Critical Play: “Yes &&”

A Critical Play of Inhuman Conditions


When it was first conceived, the Turing test was called “the imitation game”, and Tommy Maranges and Cory O’Brien have taken that idea and run with it. Except, in their game Inhuman Conditions (FTWinston’s online version “Robot Interrogation”)¬† the game is not imitation, but improvisation.

Topics the Investigator can interrogate a Suspect through.

The game plays out in a familiarly convoluted fashion: it’s a mafia-esque social deduction game. If you’re the kind of player who loves using logic and reasoning to read your friends, you’re this game’s audience!

But what sets the game apart is its dedication to roleplay. In “Inhuman Conditions”, you and a friend play as an Investigator and a Suspect, who’s either a human or secretly a robot. In each of the three rounds, Maranges and O’Brien have crafted setpieces (and a broad, but quite adaptable game world) to bring out your natural chemistry.

The details of the gameplay get complicated fast, but to summarize: the Investigator (and Human Suspect) wants to find the truth, and the Robot Suspect wants to fool the Investigator. The main element is the 5 minute Interrogation, where the Investigator riffs off of prompts for the Suspect to complete, from simple problem-solving to moral dilemmas.

Examples of Inspector prompts.

Effectively, the formal element of Procedure is passed on to the Inspector for this whole 5 minutes! Witty examples are offered for the Interrogation, but the game is much more entertaining when an Investigator can build from the last line of dialogue rather than using the canned prompts. The real fun comes in the Penalty that a robot must perform. This rule is what makes the game unique: a malfunctioning robot has to say “yes” to performing the penalty!

Example of a Violent Robot’s objective.

Even moreso than other social deduction games, how much fun you have with “Inhuman Conditions” depends on how much fun your friend is (which, like improv varies with each minute). It can sometimes be a drag to get answers out of a Suspect who’s having trouble inventing on the fly or an Investigator who won’t follow up on questions. Still, the game thrives off of those spontaneous, surprising, and deeply satisfying moments where an unexpected twist launches you into a natural narrative flow.

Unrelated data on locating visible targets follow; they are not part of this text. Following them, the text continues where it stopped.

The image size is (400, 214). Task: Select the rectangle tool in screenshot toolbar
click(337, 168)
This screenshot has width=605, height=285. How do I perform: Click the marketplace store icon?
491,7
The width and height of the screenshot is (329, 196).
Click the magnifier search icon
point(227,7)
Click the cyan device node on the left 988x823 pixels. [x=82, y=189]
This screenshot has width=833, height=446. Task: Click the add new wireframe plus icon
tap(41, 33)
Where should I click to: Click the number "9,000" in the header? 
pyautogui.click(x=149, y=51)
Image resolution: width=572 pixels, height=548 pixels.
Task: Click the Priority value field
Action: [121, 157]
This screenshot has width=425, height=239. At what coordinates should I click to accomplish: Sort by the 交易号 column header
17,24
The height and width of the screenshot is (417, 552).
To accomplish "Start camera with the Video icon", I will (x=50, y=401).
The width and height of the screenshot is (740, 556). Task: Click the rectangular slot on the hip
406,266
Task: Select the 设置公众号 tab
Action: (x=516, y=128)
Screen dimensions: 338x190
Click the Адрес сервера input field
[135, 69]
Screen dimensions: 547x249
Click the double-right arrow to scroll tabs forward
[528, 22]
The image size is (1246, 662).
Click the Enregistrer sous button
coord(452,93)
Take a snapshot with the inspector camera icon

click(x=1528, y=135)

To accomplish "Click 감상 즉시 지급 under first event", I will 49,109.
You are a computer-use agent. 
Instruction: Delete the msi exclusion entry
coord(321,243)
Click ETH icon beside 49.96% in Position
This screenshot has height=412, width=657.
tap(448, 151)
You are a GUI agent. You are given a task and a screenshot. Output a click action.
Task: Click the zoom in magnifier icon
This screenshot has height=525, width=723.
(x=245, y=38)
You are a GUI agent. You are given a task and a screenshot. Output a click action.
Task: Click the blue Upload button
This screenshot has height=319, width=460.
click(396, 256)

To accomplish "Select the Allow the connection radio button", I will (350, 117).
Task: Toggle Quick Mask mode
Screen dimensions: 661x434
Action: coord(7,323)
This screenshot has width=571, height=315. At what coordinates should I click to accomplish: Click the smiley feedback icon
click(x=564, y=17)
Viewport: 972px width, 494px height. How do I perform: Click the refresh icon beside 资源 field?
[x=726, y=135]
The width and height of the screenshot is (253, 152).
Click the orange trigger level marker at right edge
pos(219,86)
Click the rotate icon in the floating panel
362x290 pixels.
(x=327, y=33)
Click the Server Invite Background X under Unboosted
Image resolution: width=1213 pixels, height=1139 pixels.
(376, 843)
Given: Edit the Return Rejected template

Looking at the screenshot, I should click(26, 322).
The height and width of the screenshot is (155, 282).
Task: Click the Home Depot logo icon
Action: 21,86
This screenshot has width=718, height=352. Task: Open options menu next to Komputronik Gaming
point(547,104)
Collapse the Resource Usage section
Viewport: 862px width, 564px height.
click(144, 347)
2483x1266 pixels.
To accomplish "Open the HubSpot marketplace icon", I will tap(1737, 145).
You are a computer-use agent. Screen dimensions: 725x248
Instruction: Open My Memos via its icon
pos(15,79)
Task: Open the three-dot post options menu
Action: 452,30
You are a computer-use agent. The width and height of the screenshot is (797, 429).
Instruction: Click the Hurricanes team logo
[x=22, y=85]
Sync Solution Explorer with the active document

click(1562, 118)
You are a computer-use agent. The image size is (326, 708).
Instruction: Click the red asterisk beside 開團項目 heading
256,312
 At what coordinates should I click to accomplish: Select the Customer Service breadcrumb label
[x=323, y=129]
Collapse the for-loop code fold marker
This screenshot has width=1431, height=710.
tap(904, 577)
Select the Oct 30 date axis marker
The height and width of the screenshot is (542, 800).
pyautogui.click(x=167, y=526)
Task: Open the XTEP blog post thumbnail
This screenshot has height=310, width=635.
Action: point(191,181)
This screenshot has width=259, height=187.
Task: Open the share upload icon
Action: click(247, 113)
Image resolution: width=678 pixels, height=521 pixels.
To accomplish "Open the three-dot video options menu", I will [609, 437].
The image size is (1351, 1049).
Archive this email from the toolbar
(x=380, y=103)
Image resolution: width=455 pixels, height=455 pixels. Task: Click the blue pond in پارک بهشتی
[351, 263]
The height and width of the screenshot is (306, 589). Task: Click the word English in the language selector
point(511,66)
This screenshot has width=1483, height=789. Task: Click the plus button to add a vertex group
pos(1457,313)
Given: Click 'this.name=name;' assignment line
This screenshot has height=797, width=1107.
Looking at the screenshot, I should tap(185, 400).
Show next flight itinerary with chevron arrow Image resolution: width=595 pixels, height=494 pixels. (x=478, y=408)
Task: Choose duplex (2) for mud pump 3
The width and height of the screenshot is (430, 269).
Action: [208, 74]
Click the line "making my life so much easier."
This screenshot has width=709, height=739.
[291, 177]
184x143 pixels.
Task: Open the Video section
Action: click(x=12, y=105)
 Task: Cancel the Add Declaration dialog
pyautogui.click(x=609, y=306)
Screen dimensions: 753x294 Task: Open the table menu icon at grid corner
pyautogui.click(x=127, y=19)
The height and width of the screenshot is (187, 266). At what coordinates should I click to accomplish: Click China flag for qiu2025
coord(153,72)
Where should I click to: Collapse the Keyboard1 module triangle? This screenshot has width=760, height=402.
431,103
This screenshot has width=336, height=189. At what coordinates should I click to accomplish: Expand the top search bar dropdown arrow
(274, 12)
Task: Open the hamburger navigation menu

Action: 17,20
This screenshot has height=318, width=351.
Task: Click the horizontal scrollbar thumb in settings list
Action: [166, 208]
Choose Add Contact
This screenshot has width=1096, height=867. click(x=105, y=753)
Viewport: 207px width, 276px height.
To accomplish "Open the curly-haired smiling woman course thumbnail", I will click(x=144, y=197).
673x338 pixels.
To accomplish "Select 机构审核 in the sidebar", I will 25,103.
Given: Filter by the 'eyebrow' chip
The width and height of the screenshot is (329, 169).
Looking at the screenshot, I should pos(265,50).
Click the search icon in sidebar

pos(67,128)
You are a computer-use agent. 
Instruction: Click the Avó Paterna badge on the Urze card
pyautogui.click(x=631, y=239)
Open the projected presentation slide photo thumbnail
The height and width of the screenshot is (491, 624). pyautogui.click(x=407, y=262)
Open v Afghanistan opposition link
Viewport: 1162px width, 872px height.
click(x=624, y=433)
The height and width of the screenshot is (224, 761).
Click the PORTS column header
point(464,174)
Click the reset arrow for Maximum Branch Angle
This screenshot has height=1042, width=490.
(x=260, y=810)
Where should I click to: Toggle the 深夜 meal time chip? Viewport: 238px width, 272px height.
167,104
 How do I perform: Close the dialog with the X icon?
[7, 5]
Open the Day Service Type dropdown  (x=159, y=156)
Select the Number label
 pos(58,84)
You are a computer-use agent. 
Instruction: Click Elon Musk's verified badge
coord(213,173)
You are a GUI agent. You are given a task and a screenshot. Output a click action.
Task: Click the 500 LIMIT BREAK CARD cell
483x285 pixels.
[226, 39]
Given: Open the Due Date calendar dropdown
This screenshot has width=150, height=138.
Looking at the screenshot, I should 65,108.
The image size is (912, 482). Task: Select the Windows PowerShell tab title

A description of a humorous game outcome.

To improve: play more with the status of the two players in the prompts and penalities. Some of the most delightful improvised moments came from how the Investigator and Suspect played with the power dynamic. And yet, the material provided is already rich enough to get two good friends laughing together. Inhuman Conditions, while a social deduction game, leans less into the deduction and more into the social. It’s really just a creative set of improv rules to invite you and your friend’s to play with your dynamic in a new and unexpected environment.